Restarting the process fixes the issue for the next 20-30 minutes until it happens again. Whatever is out of memory is not a physical out of memory as while in this state I show 3.39G used with 13G free.

It looks like all the dropped connections is the problem but I have a second rsyslog server taking the same stream from the same device (tcp) without a single issue.

Just not sure where to start looking, I am new to Graylog and am still learning. Help!
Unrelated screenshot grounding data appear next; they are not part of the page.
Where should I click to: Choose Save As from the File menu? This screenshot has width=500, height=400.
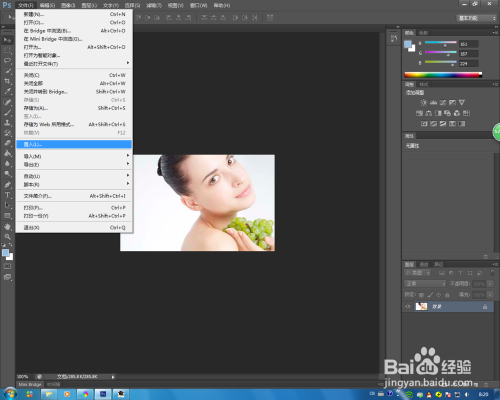[74, 108]
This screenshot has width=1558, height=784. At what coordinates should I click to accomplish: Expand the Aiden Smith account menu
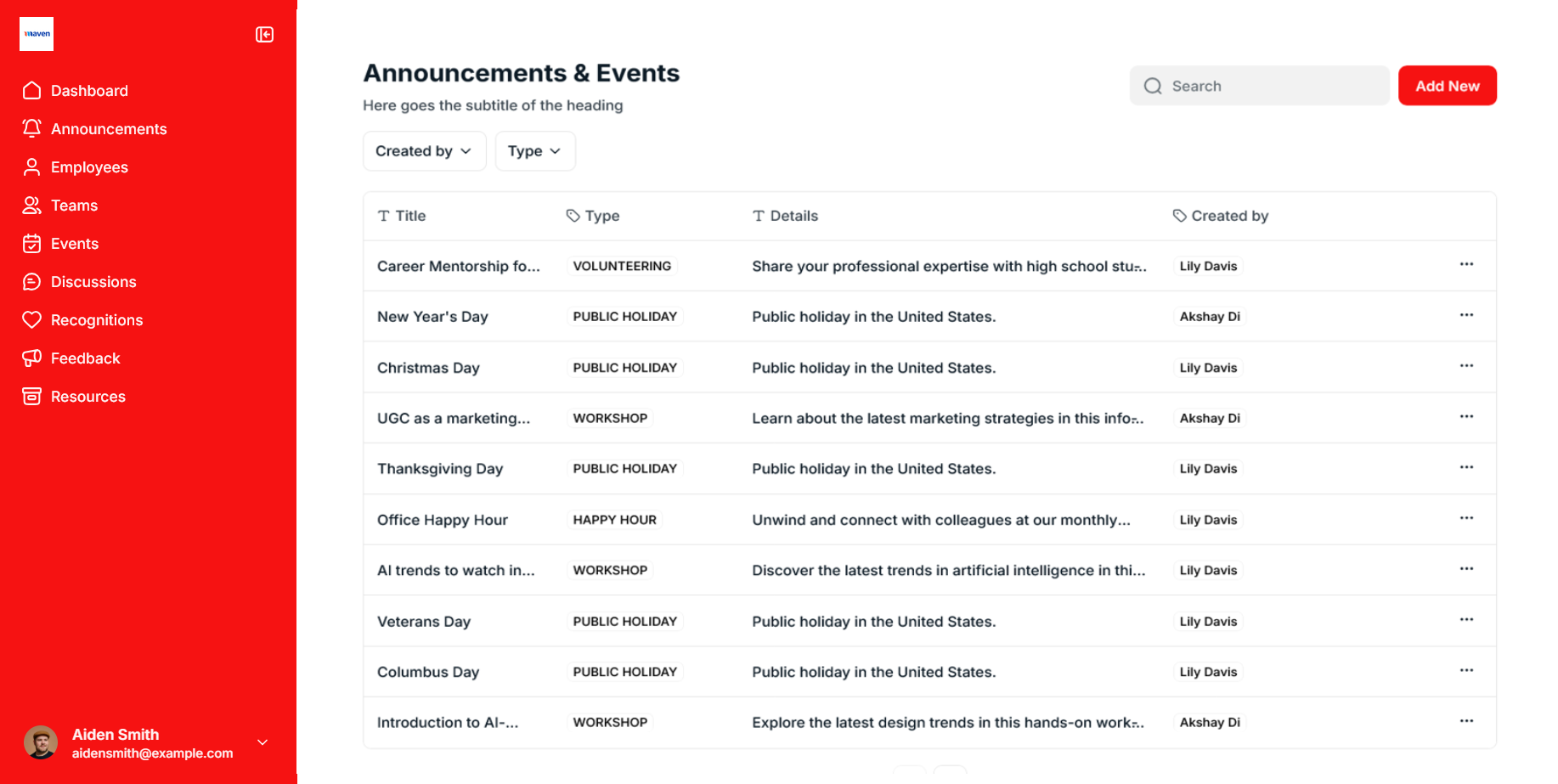click(262, 742)
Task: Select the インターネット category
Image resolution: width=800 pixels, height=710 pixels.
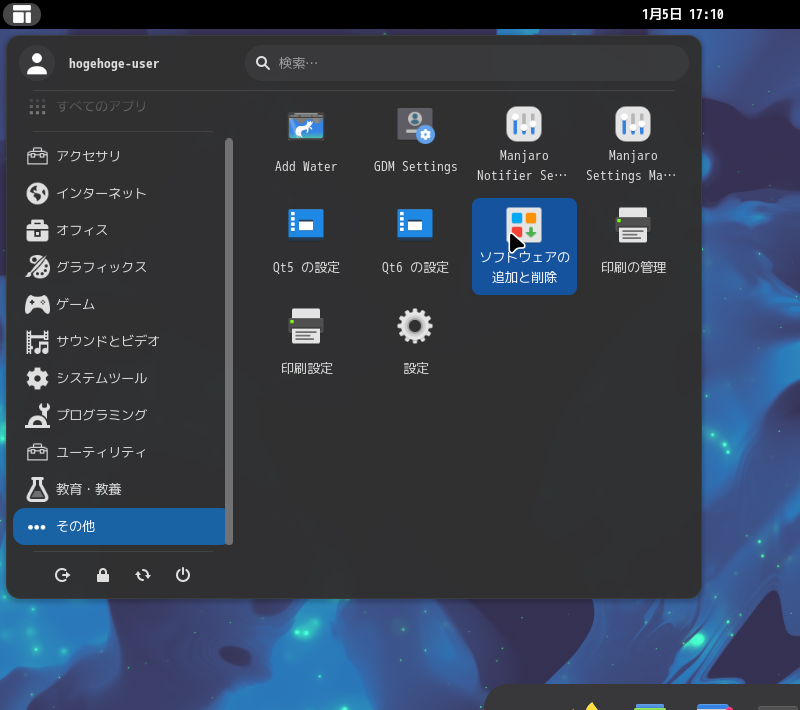Action: point(100,193)
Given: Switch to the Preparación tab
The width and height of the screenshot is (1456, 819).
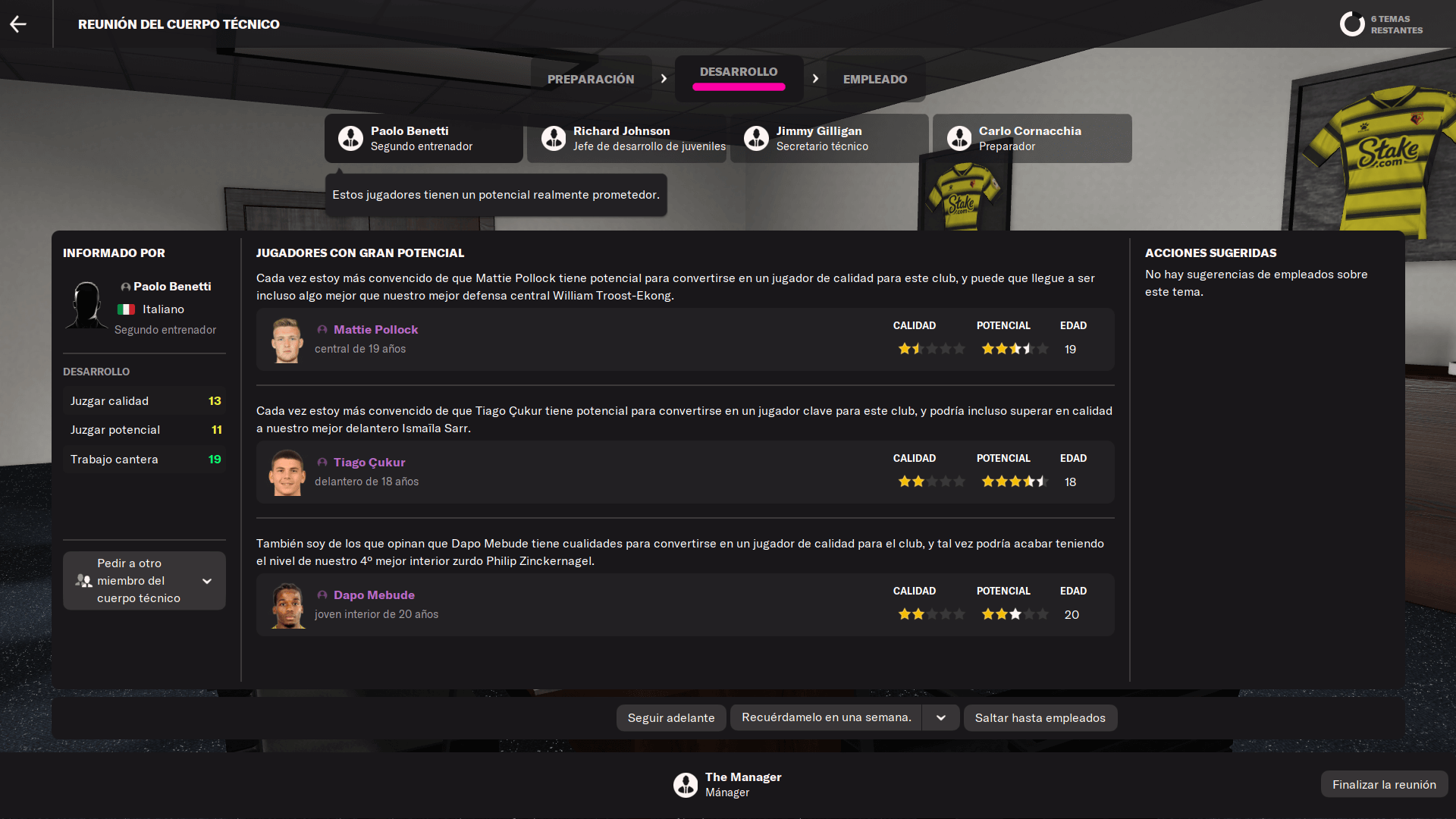Looking at the screenshot, I should (x=591, y=79).
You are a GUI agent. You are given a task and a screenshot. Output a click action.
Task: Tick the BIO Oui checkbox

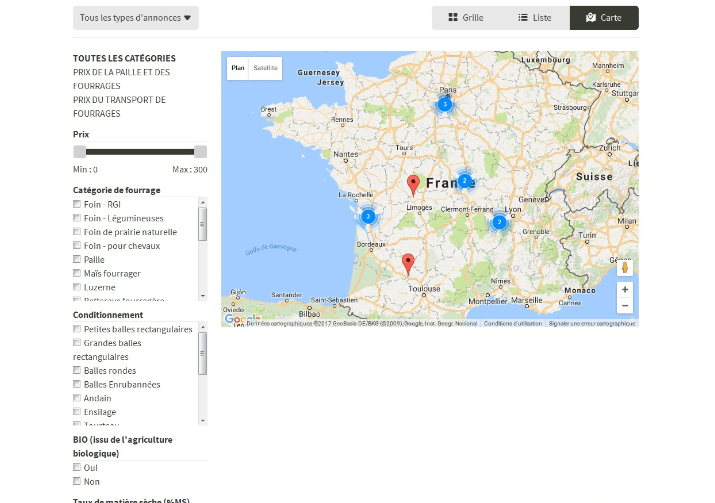(77, 467)
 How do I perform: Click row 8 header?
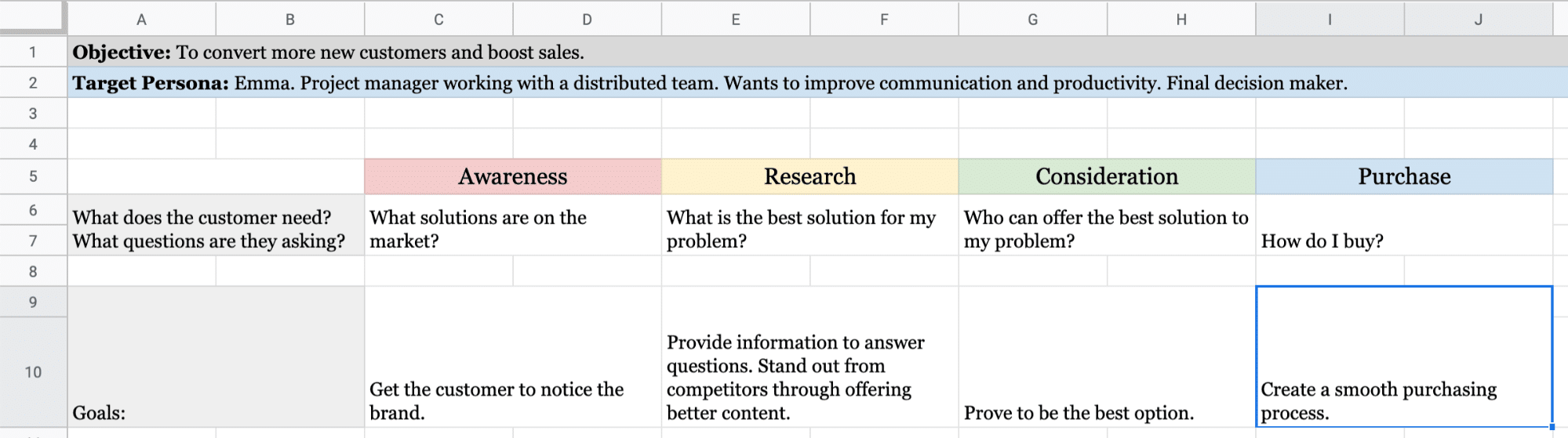[x=33, y=272]
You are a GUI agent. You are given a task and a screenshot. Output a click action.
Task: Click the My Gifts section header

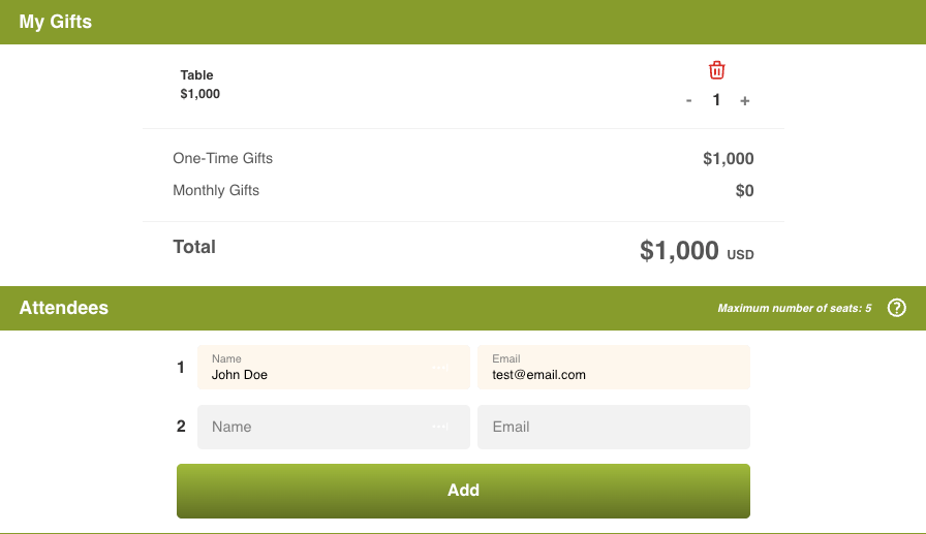56,21
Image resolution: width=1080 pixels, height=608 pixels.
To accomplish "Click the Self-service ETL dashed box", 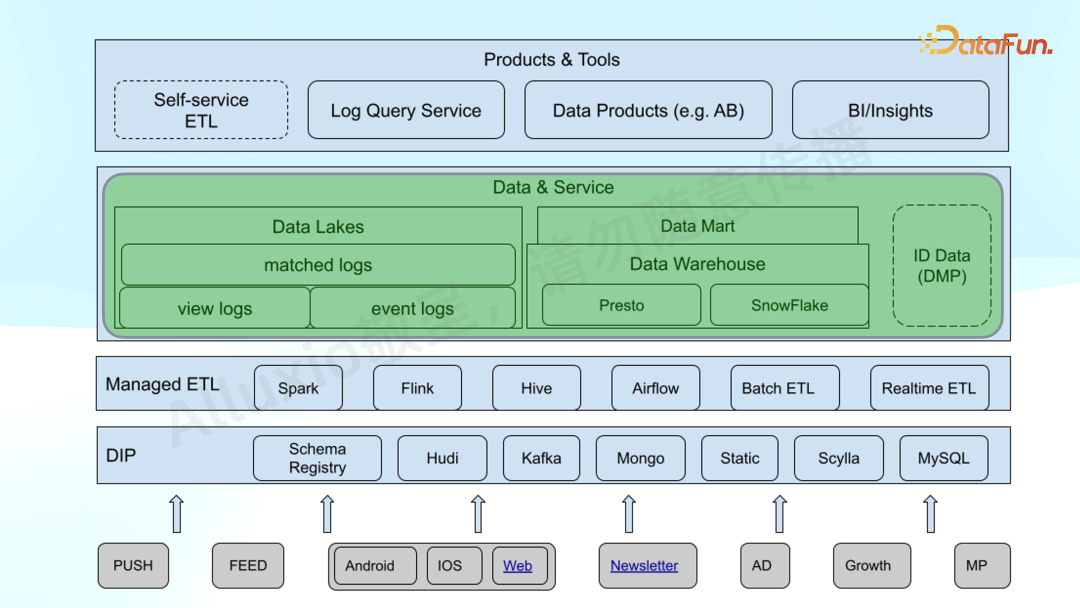I will point(201,110).
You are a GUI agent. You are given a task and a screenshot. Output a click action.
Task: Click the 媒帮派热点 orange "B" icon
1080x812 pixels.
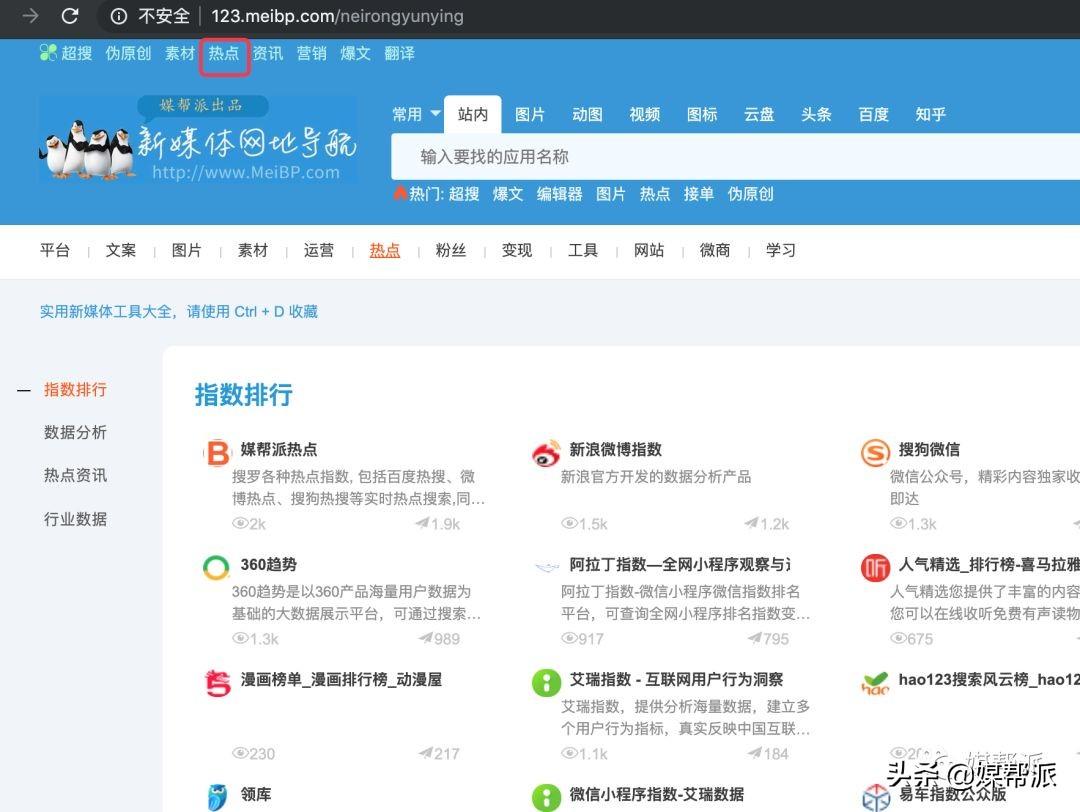(x=218, y=452)
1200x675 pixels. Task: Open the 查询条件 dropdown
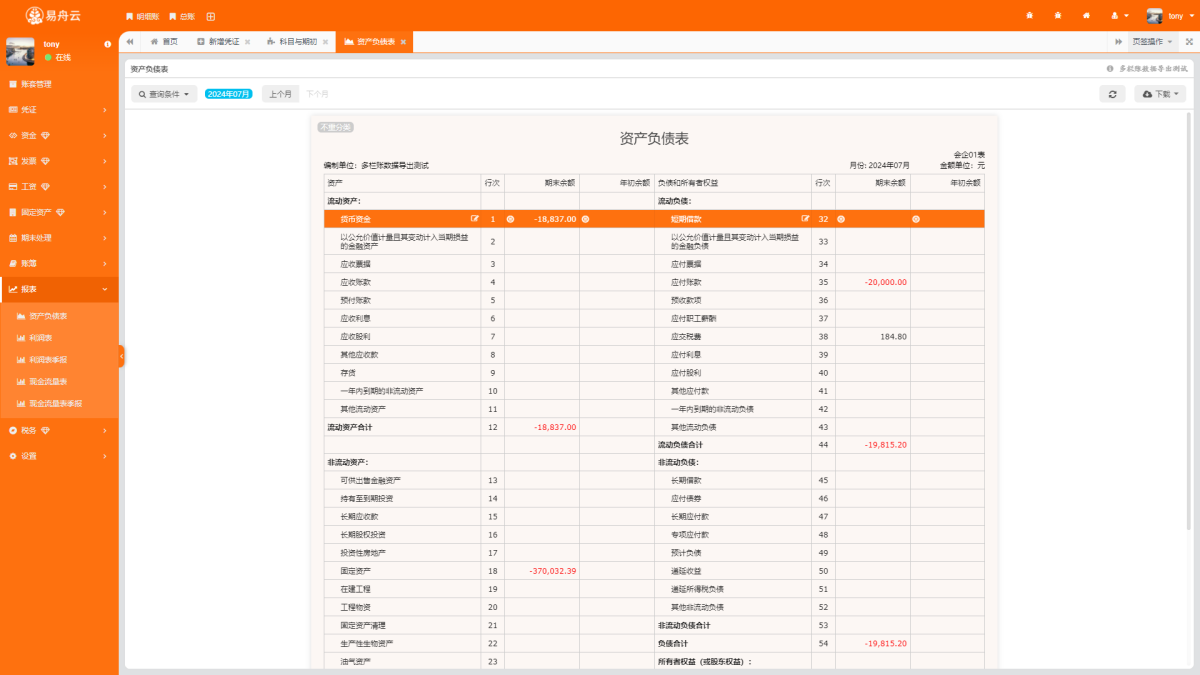163,93
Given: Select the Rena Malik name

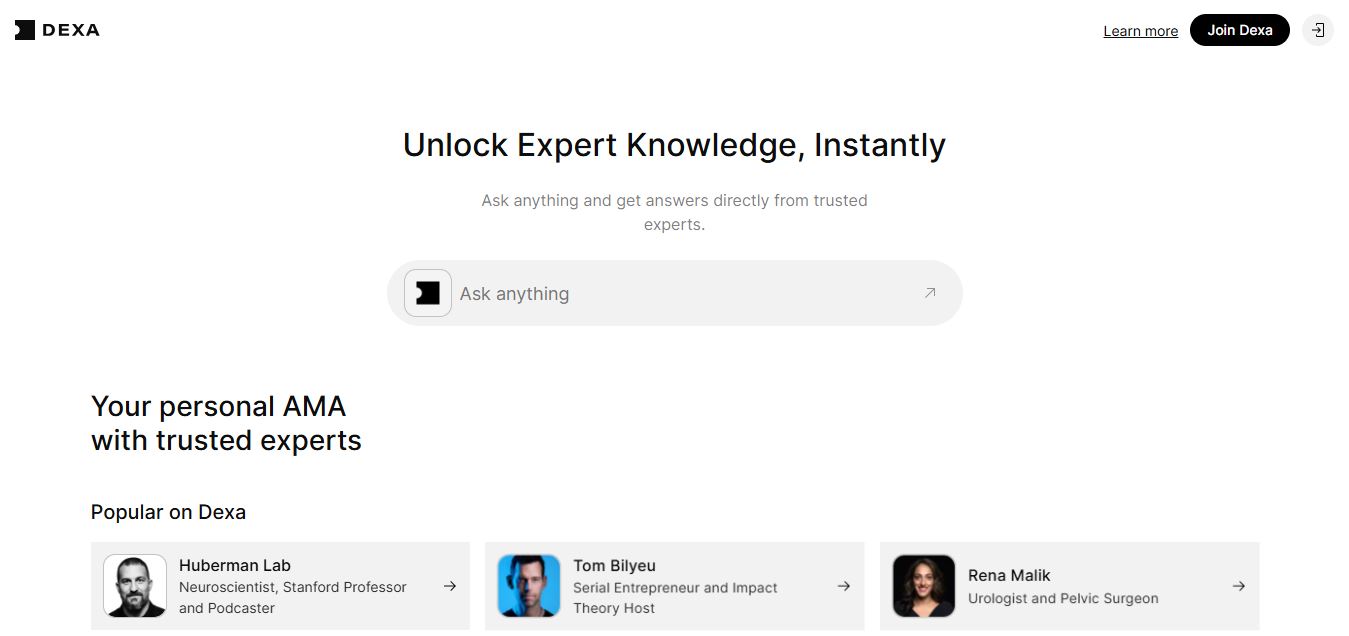Looking at the screenshot, I should tap(1009, 575).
Well, I do see something here. When I get the following in my logs, it seems to kill the connection and then reset it, I get a subtraction of “Active Connections”, the (XXX) counter besides that increases, then I get a new active connection. The above happens every time I get a message like this:

2019-12-02T14:08:15.659-06:00 ERROR [AbstractTcpTransport] Error in Input [Syslog TCP/5dd6e9e6513b5f1b3607ccf9] (channel [id: 0x590d2bee, L:/10.0.0.3:5555 ! R:/198.232.231.1:17218]) (cause io.netty.handler.codec.DecoderException: java.lang.NumberFormatException: For input string: “Query”)

Also, this syslog is off a Juniper Firewall if that helps any.

Found the issue. I found yet another bug in our Juniper firewall where it just stops putting line breaks for each syslog message and just sends big junked messages out with multiple messages lumped together and then truncated when it reaches maximum message size. The error I am seeing is when it hits the cut off part of the message.

So I guess it gets a bad message, resets the connection, and then does that over and over again before the error in the first post?

Just trying to understand what I am seeing. Thanks!

thank you @ataylor

that might help others to identify their problem!

I guess that leaves me with the question of why does the OutOfDirectMemoryError happen? A service restart (not just stopping/starting the input) is the only way to fix that issue once it happens. Or better yet, why does a DecoderException error kill and restart the connection each time?

As I said, trying to wrap my mind around what is going on. Thanks!

I had another question, why do you allow 16MB message size?
The default size is 2 MB, and after 2MB, you just get an error, it is oversized… without any problems.
Maybe a kernel parameter, ulimit limits your memory request. I’m not sure.